**EXPLORE THE MATERIAL**.
a – State whether each of the following statements agrees with the article on Ford's repossession patent, answering yes or no and quoting the deciding words of the article: (i) the repossession computer would communicate with servers at car dealerships, banks, and rental agencies; (ii) the patent classes the key fob as a primary-use component; (iii) the patent suggests the car might be locked out only on weekdays.
b – Write the next part of the article on Ford's repossession patent, beginning after its final sentence.

**EXCERPTED PASSAGE**.
★ ★ ★

Car manufacturer Ford wants to give its vehicles the ability to repossess themselves if the owner stops repayments in what is an unexpected potential use-case for self-driving technology.
In a US patent published last week, Ford suggested cars could have a “repossession system computer” to go alongside the hardware that runs the car and its entertainment systems.
This dedicated repossession computer would talk to servers at car dealerships, banks, and rental agencies to co-ordinate possible action if payments haven’t been made.
A “multi-step repossession procedure” would be triggered after sufficient notices have been sent out and not responded to.
This would first involve disabling “a functionality of one or more components of the vehicle”.
The patent puts these functionalities into three categories: primary-use components (engine, brake, accelerator, steering wheel, doors, lights), first level-optional use (radio, GPS, music player), and second level optional-use (air conditioning, the key fob).
Gradually, the computer would work its way up this chain of components if the owner fails to make repayments – disabling the radio, then the air conditioning, before eventually shutting off the engine and entering a “lockout”.
An alternative scenario might see the radio emit “an incessant and unpleasant sound every time the owner is present in the vehicle” to nudge the person toward paying their bill.
If these annoying first measures don't get a person to make their repayments, then the car would enter a “lockout condition” which could be controlled to limit when and where the person could drive their car.
Perhaps the car would only be locked out during weekends, the patent suggests, because letting people still drive their car during the week “avoids adversely affecting a livelihood of the owner of the vehicle and hampering the owner’s ability to make payments towards the vehicle”.
Not to be too cruel a system designed to lock people out of their car during times of hardship, it could be designed to only work within a certain perimeter, or geofence, to still let them go to work, pick up their child from school, or buy groceries.
And in case of emergency, a person may be able to call the car company and have the lockout lifted to drive to the hospital.

★ ★ ★

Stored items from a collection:
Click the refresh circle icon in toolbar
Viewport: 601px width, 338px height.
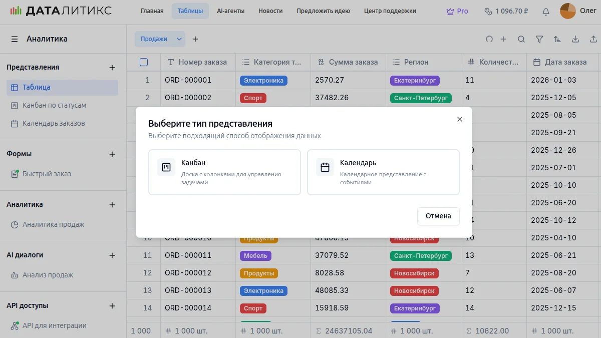click(489, 39)
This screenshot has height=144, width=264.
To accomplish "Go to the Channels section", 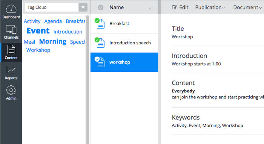I will click(11, 32).
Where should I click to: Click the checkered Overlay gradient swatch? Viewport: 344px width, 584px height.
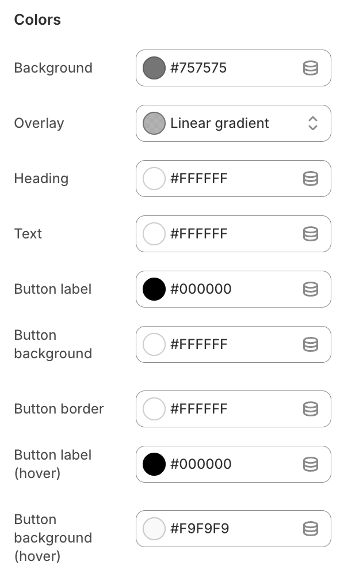click(154, 123)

★ ★ ★

**RESPONSE LIST**.
a –
(i) Yes: "This dedicated repossession computer would talk to servers at car dealerships, banks, and rental agencies."
(ii) No: "second level optional-use (air conditioning, the key fob)."
(iii) No: "Perhaps the car would only be locked out during weekends."

b –
Should these measures not be annoying enough to get people paying their bills, the car may even be impounded or repossessed – which some cars might be able to do on their own.
A semi-autonomous vehicle might be kind enough to move itself to a spot “that is more convenient for a tow truck to tow the vehicle”.
But with autonomous vehicles, the repossession could be entirely automated with a newly repossessed car driving itself to a repossession agency, the dealership, or anywhere else appropriate.
The patent theorises that the car’s onboard computer could check the market value of the car and cross-check it with the associated costs of repossession – like storing and re-sale – potentially deciding to drive itself to a junkyard.
Car manufacturers like Ford are looking for new ways to lock people out of different in-built features of their vehicles, instead putting them behind subscription paywalls.
Mercedes added a $1775 (US$1,200) yearly optional “acceleration increase” feature to its line of electric vehicles, while BMW put heated seats behind a monthly subscription fee.
This newfound obsession with microtransactions led to a strange incident in the US last month when Volkswagen refused to give police location data about a stolen car unless the owner paid a $220 (US$150) fee to reactivate tracking.
A two-year-old child was stuck inside with a thief at the time.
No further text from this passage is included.